==== Reading passage ====

How to Pay for a Car — Everything You Need to Know

A car is the second most expensive real asset that most people have, and one of the biggest purchases most people ever make. It’s a big decision and can have a meaningful impact on your monthly budget and financial position. So, how do you pay for a car? We’ve compiled out best tips and tricks.

To finance, or not to finance?

Many of our customers choose to pay for their car with financing even if they have cash on hand — there are a few benefits to doing so.

  • Build your credit: Financing an auto loan can build credit in a few ways. Expanding your available credit and maintaining a history of on-time payments can improve your FICO score. Auto loans are a type of “installment credit,” which means they are paid in fixed installments over a fixed time period. Many lenders view installment credit more favorably than “revolving credit,” like credit cards. You can learn more about credit score basics at Transunion.
  • Build an emergency fund: Personal financial managers generally recommend keeping enough money to cover 3-6 months of living expenses in the bank or a liquid investment account to help deal with unexpected major life disruptions, such as illness or job loss. If you don’t have an emergency fund, it may make sense to prioritize your money to start one and avoid going into debt when unplanned expenses occur.
  • Get a better return on your money: Many Shift customers get low interest rates on their auto loans, starting at 2-4% for well qualified buyers. Instead of paying for the car in cash, some choose to invest that cash to try to earn a higher return. The average term of an auto loan is 5 years. Morningstar Index Performance Return shows that the annualized returns of major stock indices over the past 5 years range from almost 9% to over 18%.Morningstar Index Performance Return
    For example, Jane Smith is deciding between paying cash or financing her $20,000 car purchase at a 3% interest rate. If she chooses to invest, such as in a low-cost index fund, she could grow that $20,000 to more than $32,000 after five years (assume 10% rate of return, where 10% is the average long term return in the stock market). She would pay less than $1,600 in total interest for the loan. That leaves her with more than $10,000 because she decided to invest instead of paying in cash. Consult your investment advisor to see what makes sense for you.
  • Protect your investment without paying everything upfront: Almost half of our financing customers choose to include a vehicle protection plan or gap coverage in their loan. These plans can be a good way to protect against the unexpected costs of owning a car, from breakdowns to accidents. They can typically be included in your financing package, so you don’t have to pay the full cost up front.

Although there are many benefits to financing your vehicle, there are also things to keep in mind.

Cars and taxes: your guide to maximize your money. 

What to consider in deciding how to pay for a car

  • Budget for interest cost: Unlike the 0% APR loans you may have seen advertised for new cars, interest rates for used cars won’t be lower than 2-4%. This means you will pay some amount of money every year in interest. Check out our car loan calculator to understand the cost of interest for your loan.
  • Be aware of hidden fees: Prepayment fees, balloon payments, or other hidden fees can catch borrowers off guard. Prepayment fees, for example, are charged by some lenders if you decide to fully pay off your loan prior to a certain date. If you finance with Shift, you don’t have to worry – Shift financing does not include hidden fees.
  • Shop around: Different lenders may offer different interest rates and terms to the same borrower, so there is a benefit to shopping around. When you apply for financing with Shift, we instantly provide you with the best offer from multiple lenders, so you get the benefit of shopping around without the hassle.

====

**Required actions**
**a.** In the car payment guide, what is the average term of an auto loan?
**b.** Reproduce the stretch of the car payment guide from "Cars and taxes: your" through "for your loan.".

==== Data extract ====

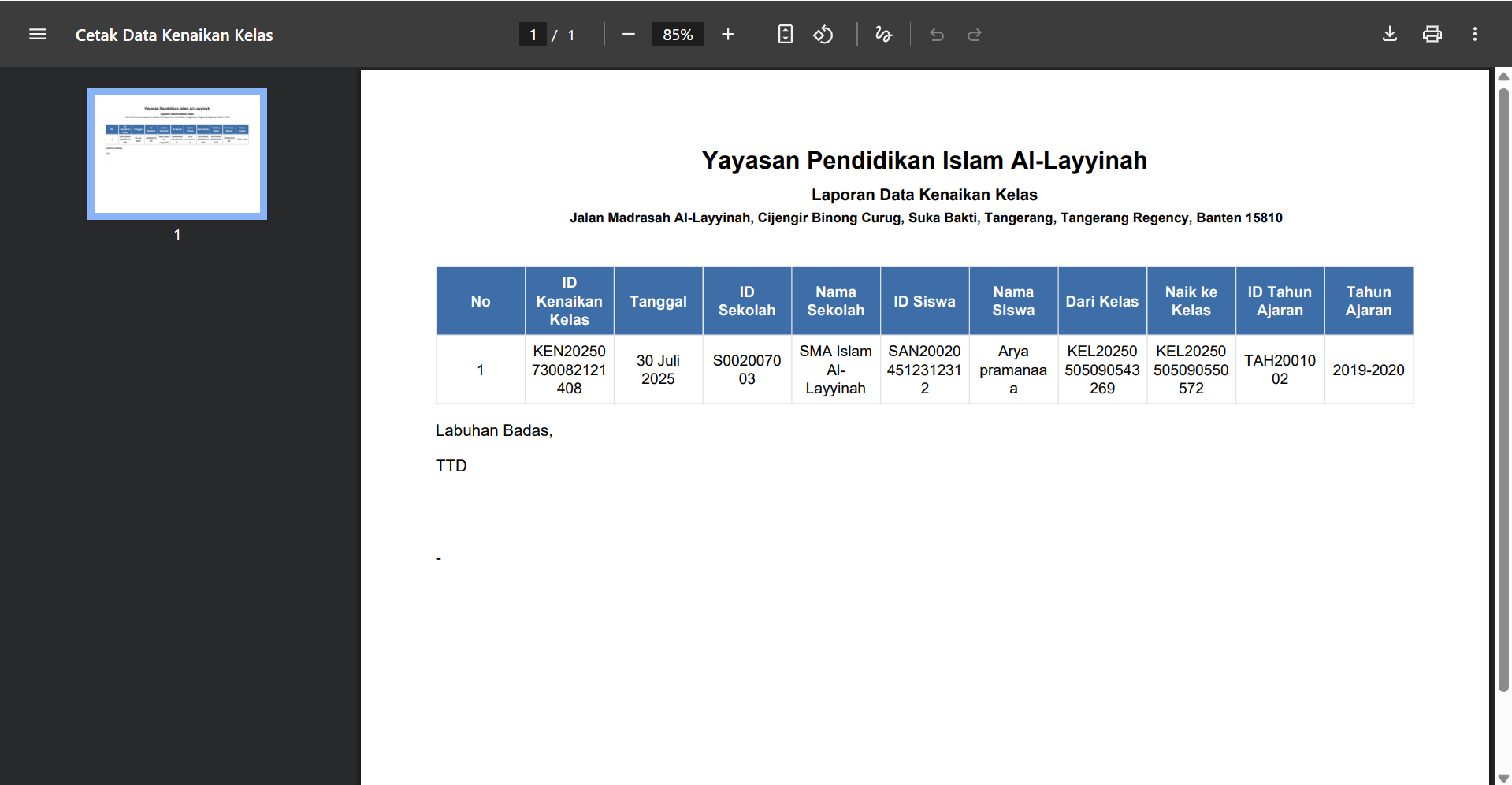1512x785 pixels.
Task: Click the redo arrow icon
Action: pos(975,35)
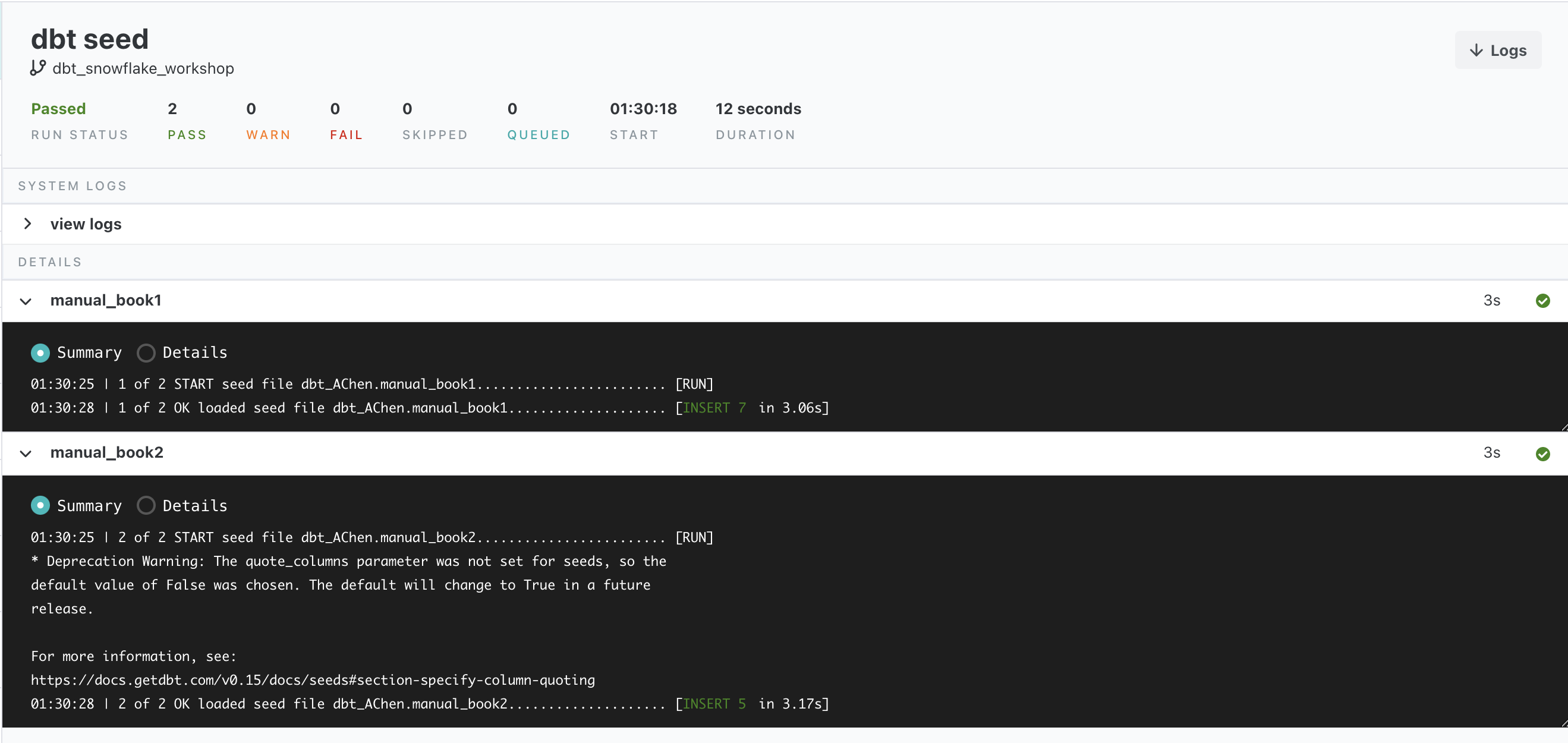Download logs with the Logs button

[x=1497, y=51]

====

**Answer list**
**a.** Five years.

**b.**
Cars and taxes: your guide to maximize your money. 

What to consider in deciding how to pay for a car

  • Budget for interest cost: Unlike the 0% APR loans you may have seen advertised for new cars, interest rates for used cars won’t be lower than 2-4%. This means you will pay some amount of money every year in interest. Check out our car loan calculator to understand the cost of interest for your loan.